Miners hold placards as police stop them from proceeding with their march in Rustenburg, South Africa
Media playback is unsupported on your device

Moeletsi Mbeki: South Africa 'must diversify' economy

A four-day meeting of South Africa's labour unions is taking place against a backdrop of strikes and violence which are disrupting production at some of the country's platinum and gold mines.

Speakers at the 11th Cosatu congress include South African President Jacob Zuma of the African National Congress Party, who said that the strikes have cost the industry nearly $550m in lost output this year.

Also at the conference is Moeletsi Mbeki, deputy chairman of the South African Institute of International Affairs and brother of South Africa's previous president.

For BBC World Service's World Business Report, he told the BBC's Karen Hoggan that the strikes could have a damaging effect, and the country needed to diversify its economy away from its dependence on mining.

Full transcript below:

Moeletsi Mbeki: Mining accounts for a little bit over 60% of South Africa's exports. So, when a big part of the mining industry is not working, it means South Africa's ability to pay its foreign debts and to pay for its imports are compromised. So, it has a huge impact on the economy.

Karen Hoggan: Presumably, it's really an indication of how overly dependent the South African economy is on minerals that it really needs to diversify more.

Moeletsi Mbeki: This is an old story that has been going on for 100 years. Successive South African governments have been told over and again that they have to diversify the economy of South Africa. You have a combination of an old industry or an aging industry and a population that's becoming more conscientized about its needs. In the past, huge number of mine workers were from outside South Africa, from Mozambique, from Malawi, from Tanzania, but now the large number of mine workers are South Africans. And so, they are much more conscious of their rights and they have citizenship rights, which miners did not have in the past. So, all these issues are now converging and creating the situation you're seeing.

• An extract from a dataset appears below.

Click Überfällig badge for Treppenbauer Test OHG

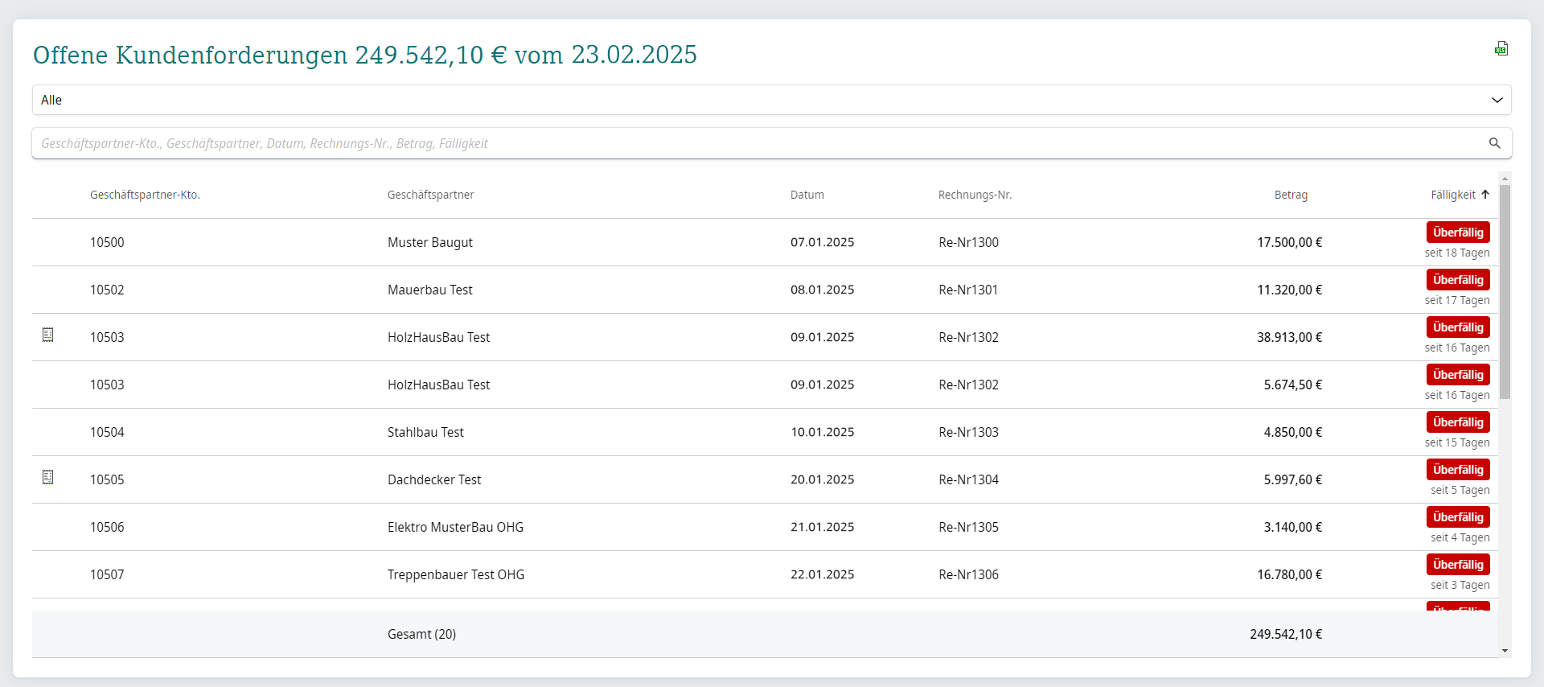[x=1458, y=565]
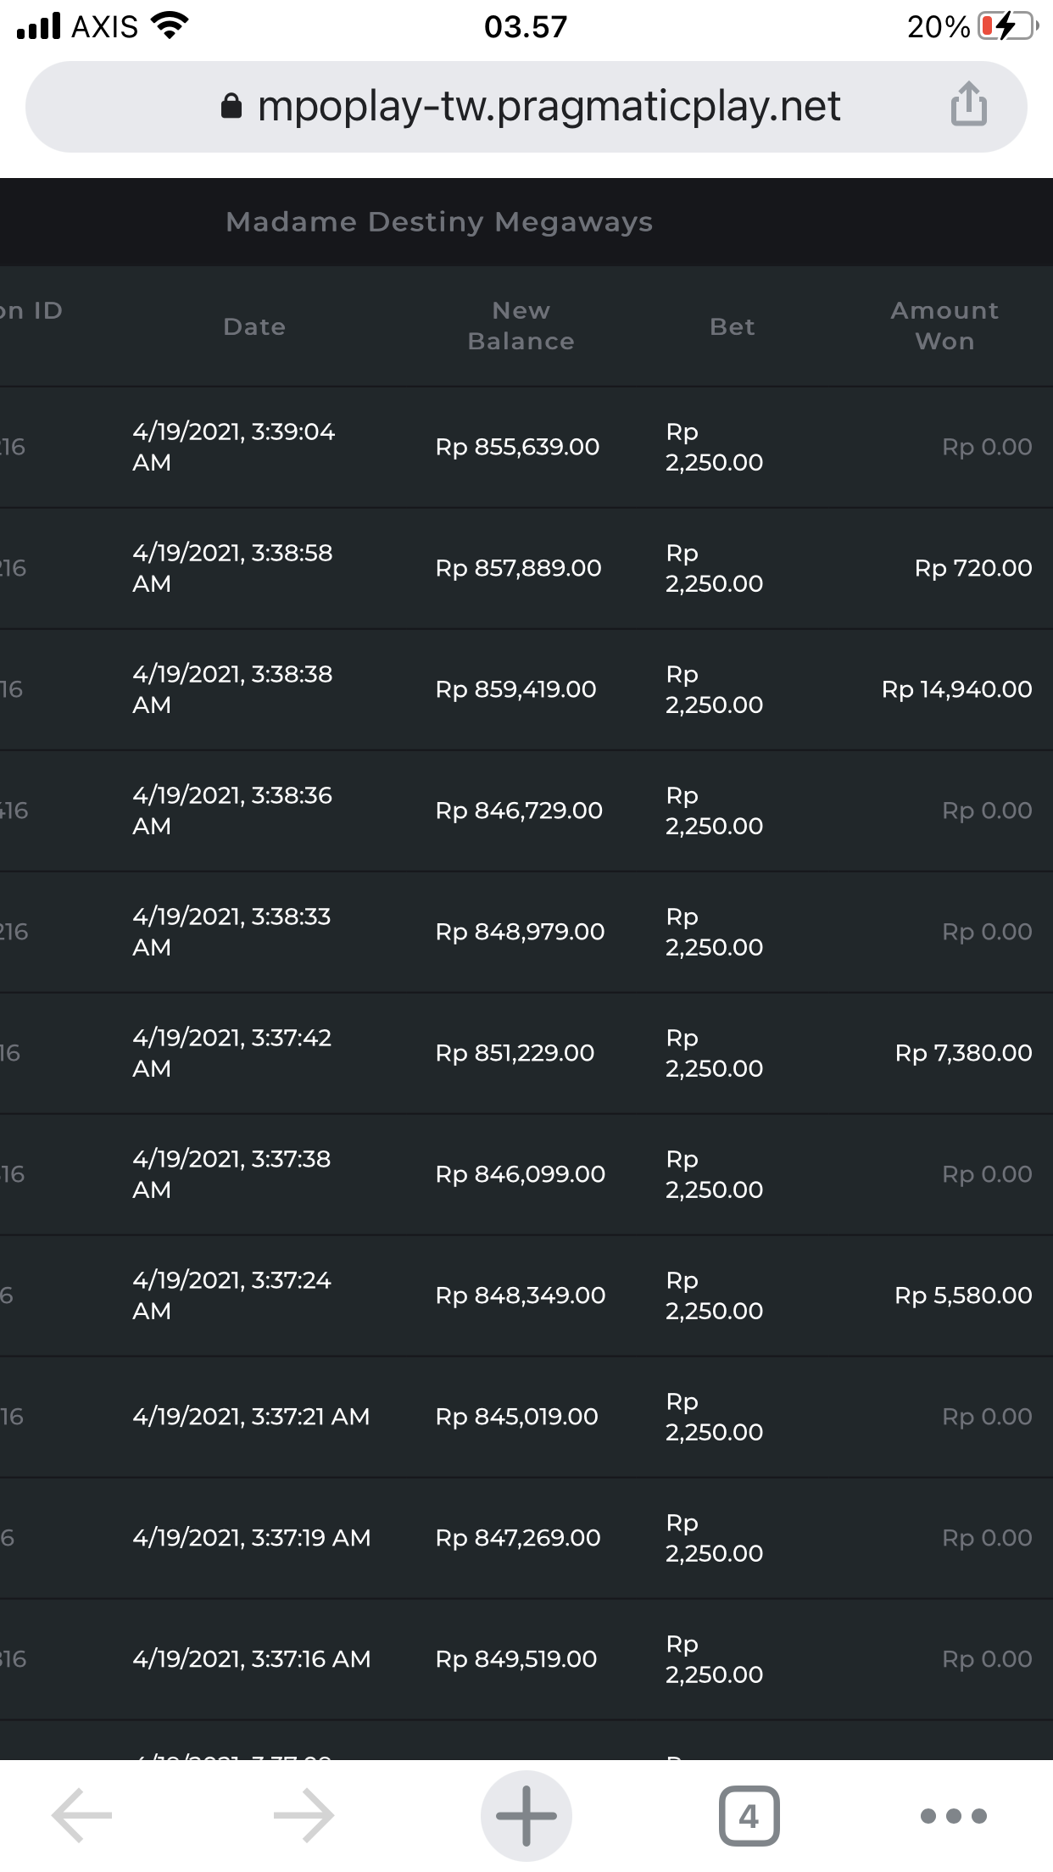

Karen Hoggan: You say that governments have been told again and again over the past century that they need to diversify the economy, but what's the solution to this problem?

Moeletsi Mbeki: The solution is the same as what the Chinese have done with their economy, what Thailand is doing with its economy, what Indonesia is doing with its economy. You have to grow your manufacturing sector. You have to develop your agricultural sector. And South Africa has to rebuild its manufacturing industry, which is actually declining, which means we have to invest more and more and more in manufacturing, in education, all the things that the Asians are doing and succeeding to do them. South Africa has to do the same. Nobody is asking them to do miracles. We're just saying they have to do what other countries are doing.

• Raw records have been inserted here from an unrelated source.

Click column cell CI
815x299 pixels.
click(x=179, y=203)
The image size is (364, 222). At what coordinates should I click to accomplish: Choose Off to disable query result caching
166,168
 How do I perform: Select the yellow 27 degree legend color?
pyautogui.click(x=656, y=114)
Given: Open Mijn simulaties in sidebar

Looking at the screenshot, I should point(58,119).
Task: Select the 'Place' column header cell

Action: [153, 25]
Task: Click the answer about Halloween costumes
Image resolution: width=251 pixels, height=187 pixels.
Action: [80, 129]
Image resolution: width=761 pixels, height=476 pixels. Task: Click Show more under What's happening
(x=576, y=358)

Karen Hoggan: In terms of the diversification, you were talking about more investment in manufacturing. I mean, could a lot of that come from, say, China?

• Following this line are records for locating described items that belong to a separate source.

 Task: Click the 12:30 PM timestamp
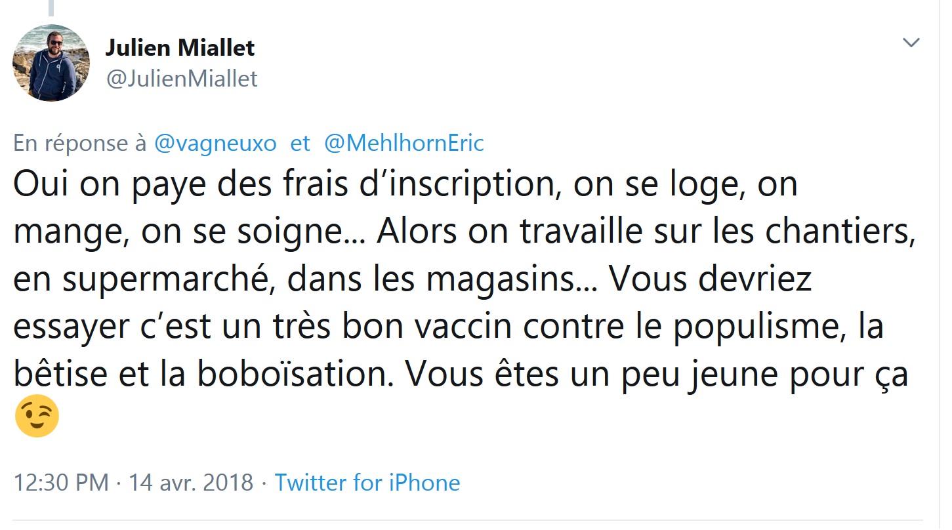[x=60, y=483]
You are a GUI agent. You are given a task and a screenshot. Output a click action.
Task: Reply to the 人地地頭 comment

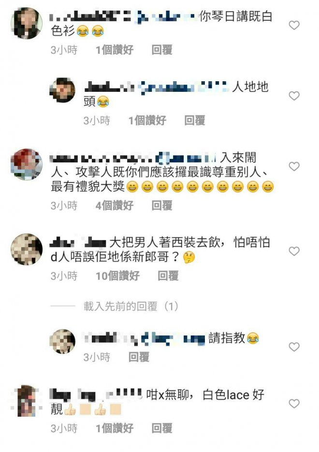tap(194, 120)
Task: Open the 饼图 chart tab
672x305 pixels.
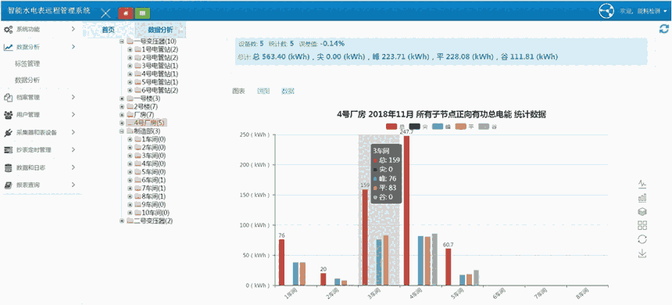Action: coord(263,91)
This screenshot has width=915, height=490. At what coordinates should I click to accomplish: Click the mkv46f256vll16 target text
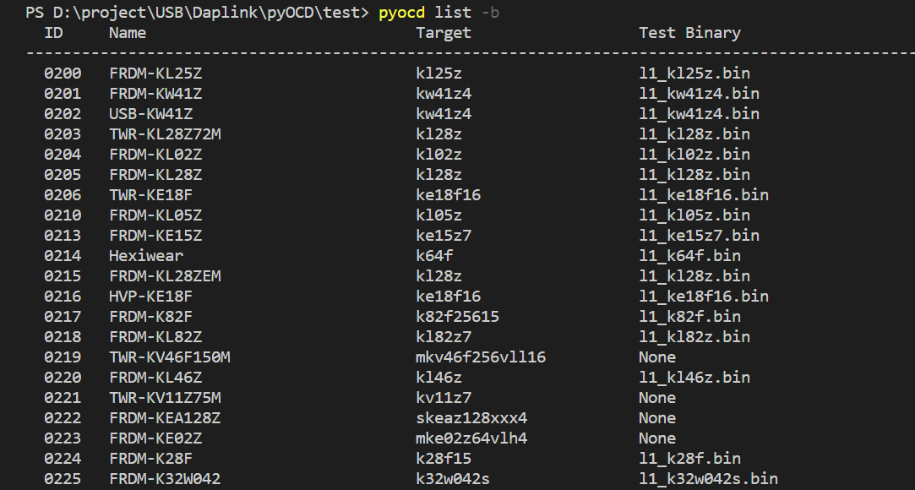tap(480, 357)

Moeletsi Mbeki: Well, first and foremost, it has to come from us, the South Africans. You see what the ANC government has been doing since it came to power, has been diverting resources from the production sector through the tax system to government consumption and government salaries. This is what has been happening. So, when you do that, then the private sector has no funds to invest.

Just to give you an illustration, one of the financial magazines did an analysis of the real tax burden on a person earning 0.5m rand. The nominal tax burden, which is the government income tax, is 27%. But they calculated that, if you add all the other things like having to pay for private security, while you have already paid taxes for the police to guard your house, it comes up to 43% of your income.

So, the South African government has been taxing the economy to fund government spending and government spending has been salary spending, building up the so called black middle class through the state sector, highly paid. Yesterday, a newspaper showed that Angela Merkel earns less money than many of our ministers and mayors in this country. So, the black elite in this country has been enriching itself at the expense of the production sector and now the chicken are coming home to roost.